3Le croisement de sources plurielles – partisanes, syndicales, imprimées, orales – a permis de distinguer quatre temps dans ce rapport à la question économique. Entre 1945 et 1958, les difficultés politiques de la SFIO rejaillissent sur sa capacité à peser dans le débat par rapport à ses concurrents communiste et mendésiste. Les tentatives de rénovation doctrinale sont impitoyablement repoussées par son secrétaire général, Guy Mollet.
4Dans la décennie suivante, les marges socialistes et socialisantes – CFTC/CFDT, PSA/PSU, Club Jean Moulin – et la minorité SFIO hostile à Guy Mollet s’efforcent de résoudre le problème en convertissant la gauche non communiste à une approche « keynésiano-mendésiste » des problèmes. Le rapprochement stratégique avec le Parti communiste, initié en 1962, nécessite toutefois le maintien de concepts marxistes dans la doctrine officielle. La mue réformiste reste partielle et inachevée.

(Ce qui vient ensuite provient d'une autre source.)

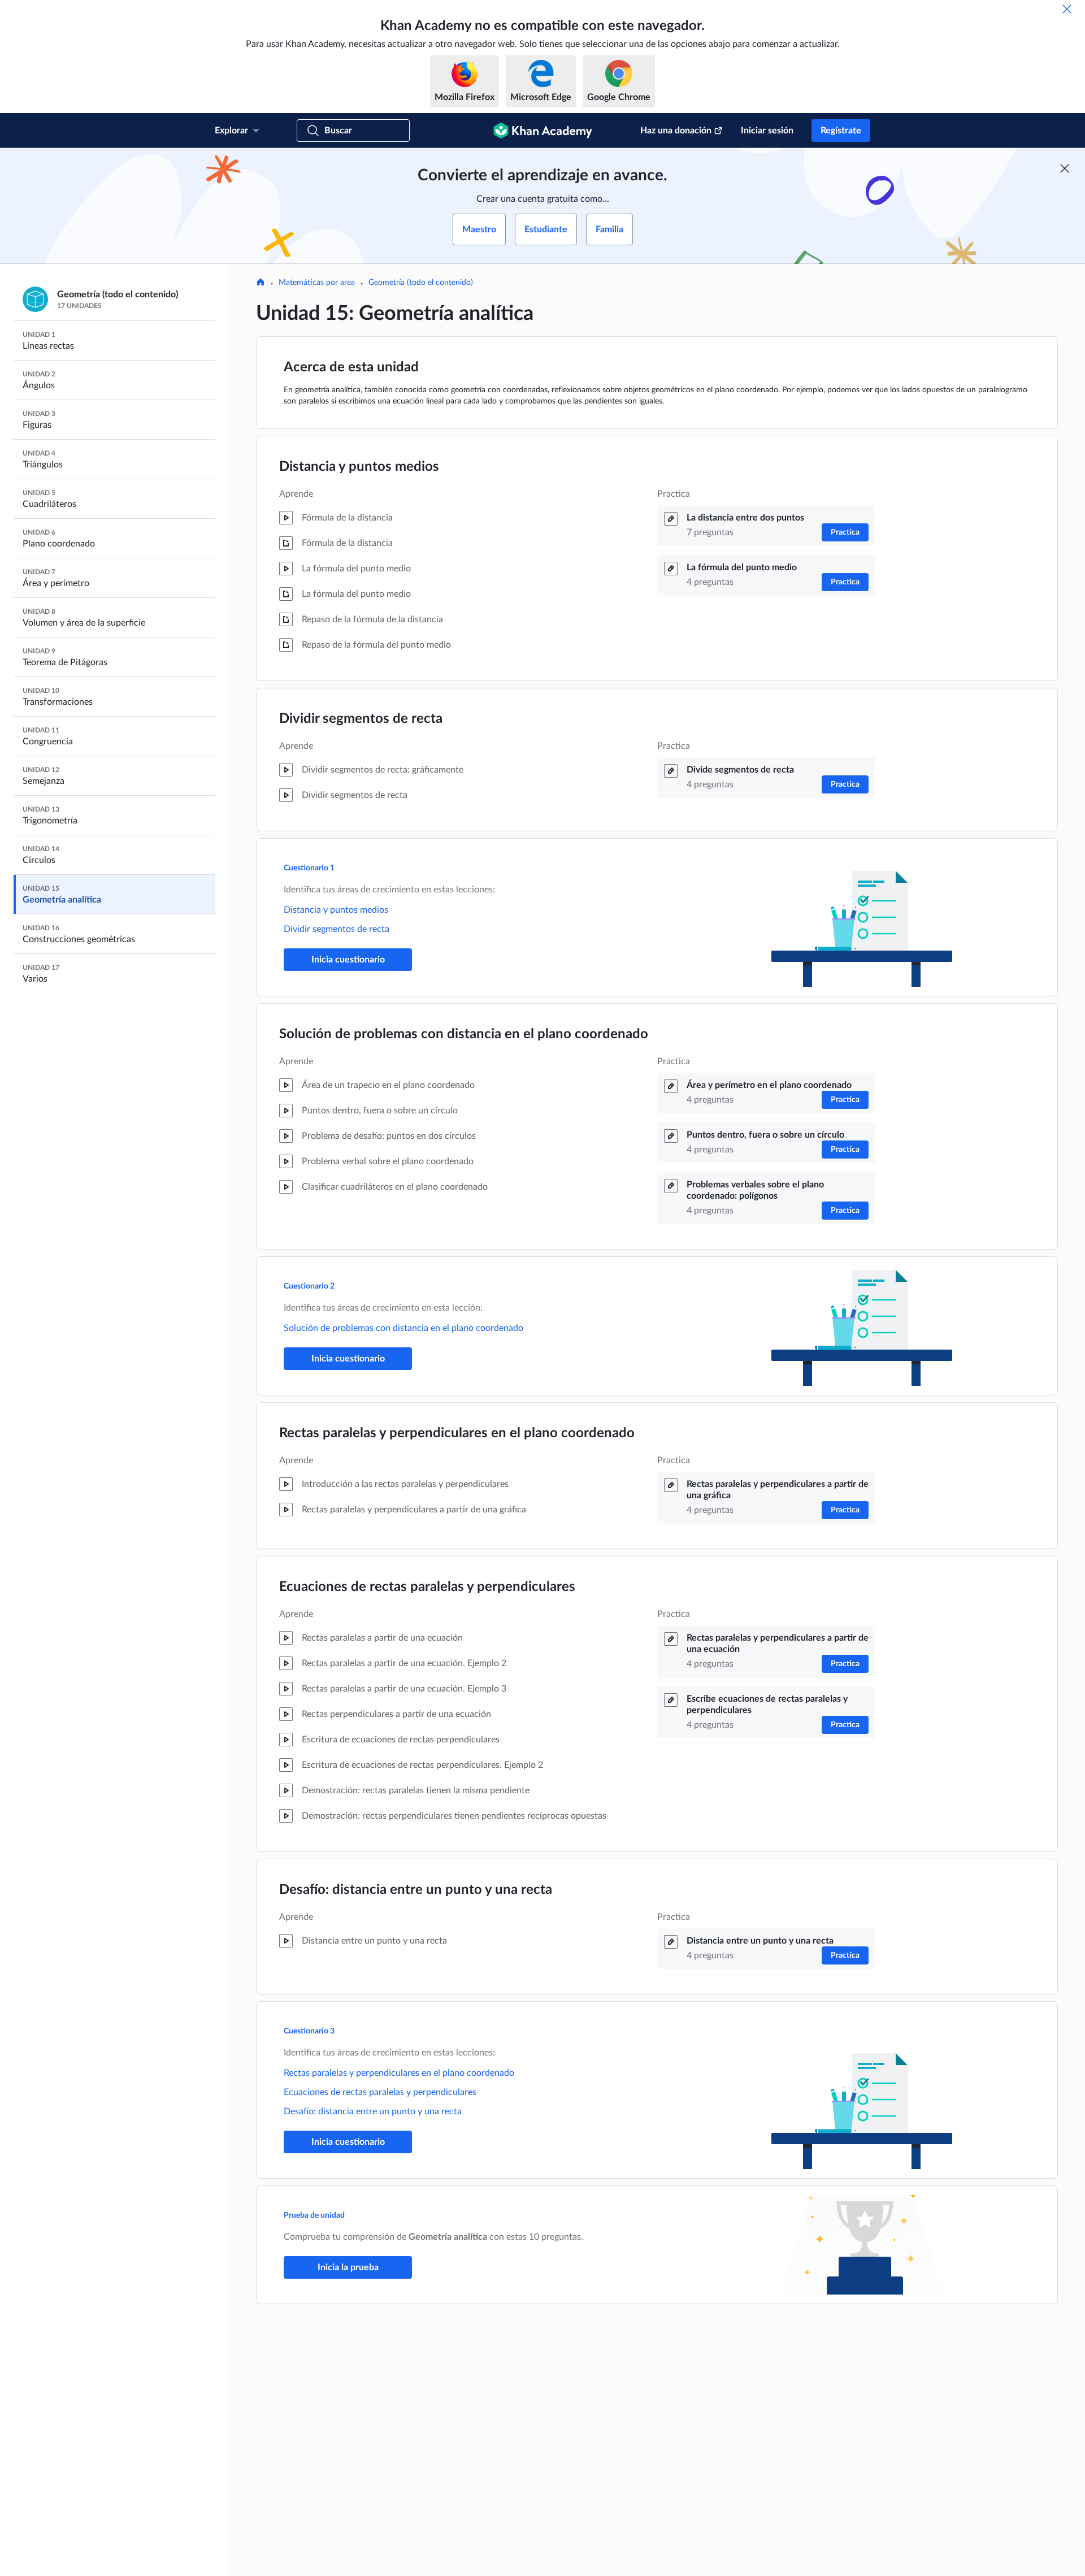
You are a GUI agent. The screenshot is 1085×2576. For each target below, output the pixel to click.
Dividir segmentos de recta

5Mai 1968 dessine une nouvelle configuration. En 1969, le Parti socialiste désormais dirigé par Alain Savary adopte un programme inscrit dans un triangle composé des nationalisations, de la planification démocratique et de l’autogestion. Après la victoire de François Mitterrand au congrès d’Épinay de 1971, l’accent mis sur les nationalisations facilite la conclusion d’un programme commun de gouvernement avec les communistes en juin 1972. L’échec de l’union de la gauche aux élections législatives l’année suivante pousse néanmoins le premier secrétaire du PS à prendre en partie ses distances avec ce document.
6Sa courte défaite à l’élection présidentielle de 1974 ouvre une dernière séquence où la montée du chômage constitue la toile de fond de tous les débats. Si l’émergence de la crise contraint François Mitterrand à renforcer la crédibilité économique de sa formation, elle lui fournit également un terrain plus favorable pour contester le monopole de la parole économique légitime détenu par la droite. Soumis aux pressions convergentes – et contraires – du PCF et de la « deuxième gauche », il prend soin de maintenir un équilibre entre Marx et Keynes dans tous ses programmes. Le leader socialiste est aidé dans sa tâche par de nombreux experts, pour la plupart issus des grandes directions du ministère des Finances, du commissariat général du Plan et de l’INSEE.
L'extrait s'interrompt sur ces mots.